In a lot of cases, the double-stack-adjust would have been needed either
way on this ISA, since it is not particularly unheard of for the stack
frame to be larger than what is directly reachable by the Load/Store
displacements (9-bit for 32-bit ops, 4-bit for 16-bit ops).
( Exceeding the 9-bit displacement field requiring spending 8 bytes on
the Load/Store. )
With stack-frame layout typically:
(Caller's red-zone and arguments)
-- high address --
Saved LR and GBR (analogous to RA and GP in RV);
Saved registers;
(First stack canary, 1);
Structures and arrays (amorphous storage area);
(Optional, second stack canary, 1);
Local and temporary variables (just above the argument area);
Space for stack arguments ("red zone" + additional arguments);
-- low address --
Where:
The stack-frames are fixed size at runtime:
alloca() and VLAs implemented via implicit heap allocation;
Any large structs/arrays are also folded into heap allocs (2);
There is no dedicated frame-pointer register.
Structures and arrays are passed by reference,
with implicit memory copy where needed.
Functions typically save both the link-register and global-pointer;
Different registers are used for arguments and return values:
For structs, the return register is used for the output struct;
If used, 'this' is also given its own dedicated register.
Up to 8 arguments may be passed in registers;
...
1: Canary values will be put onto the stack if any structures or arrays
are present in the stack frame. These are initialized to a randomized
value on function entry and validated on return.
Note that this would be per-function, not part of the reused sections.
This adds basic protection against buffer overflow and similar.
Well, there are other things, like my compiler will shuffle functions
and variables into a randomized order on each rebuild (intended as a
security feature), along with a limited amount of ASLR.
2: Typical stack sizes being 128K or 256K in this case, and a program
trying to put large arrays on the stack would otherwise bomb the stack.
In this case, the function will automatically free this memory before it
returns. Still generally a good idea not to put big arrays on the stack
though. It depends some on the program how much stack is needed (many
are fine on 64K, Doom needs 128K and Quake needs 256K, even with this
trick).
(Decided to leave out a bunch more stuff related to the ABI design).
But, yeah, I am essentially using a shared ABI for both MMU and NoMMU cases.
Which basically requires functions to save and restore GBR, go through a
ritual to get it reloaded to the correct value for each function prolog;
with all global variables also being accessed relative to GBR.

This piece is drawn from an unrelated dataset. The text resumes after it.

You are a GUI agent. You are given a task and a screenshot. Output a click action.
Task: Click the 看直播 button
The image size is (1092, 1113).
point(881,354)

PC-relative access to global variables being not allowed in this case as
this would be effectively incompatible with NoMMU use-cases
(effectively, the passed in GBR needs to be used to reload the correct
GBR for the called function, with the ABI defining the specifics for how
this ritual works).
Could have used ELF FDPIC, but my ABI has a lower runtime overhead than
the FDPIC approach.
Where FDPIC would handle GOT reload on the caller side; and my ABI
handles GBR reload on the callee side.
Tradeoffs may depend some on design specifics of the C ABI in question.
But, at least in my case at least, it turned out to be a net positive.

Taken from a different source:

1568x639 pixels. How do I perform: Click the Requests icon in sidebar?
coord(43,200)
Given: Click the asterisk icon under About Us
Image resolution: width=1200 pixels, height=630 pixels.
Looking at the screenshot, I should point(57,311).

> BTW if anyone is aware of a technique to coax the toolchains into producing multiple localised milli-code routines to keep the jumps/calls more compact in these situations it would be useful to know about.
>
This is what my compiler does at least, no idea about GCC or LLVM as I
am not using them for this (nor is are there back-ends for my ISA in
these compilers).
It seemed like it should have been able to work OK on RISC-V, as there
isn't anything really in the ISA design that would prevent it (nor
necessarily make it "obviously worse" than the situation in my ISA).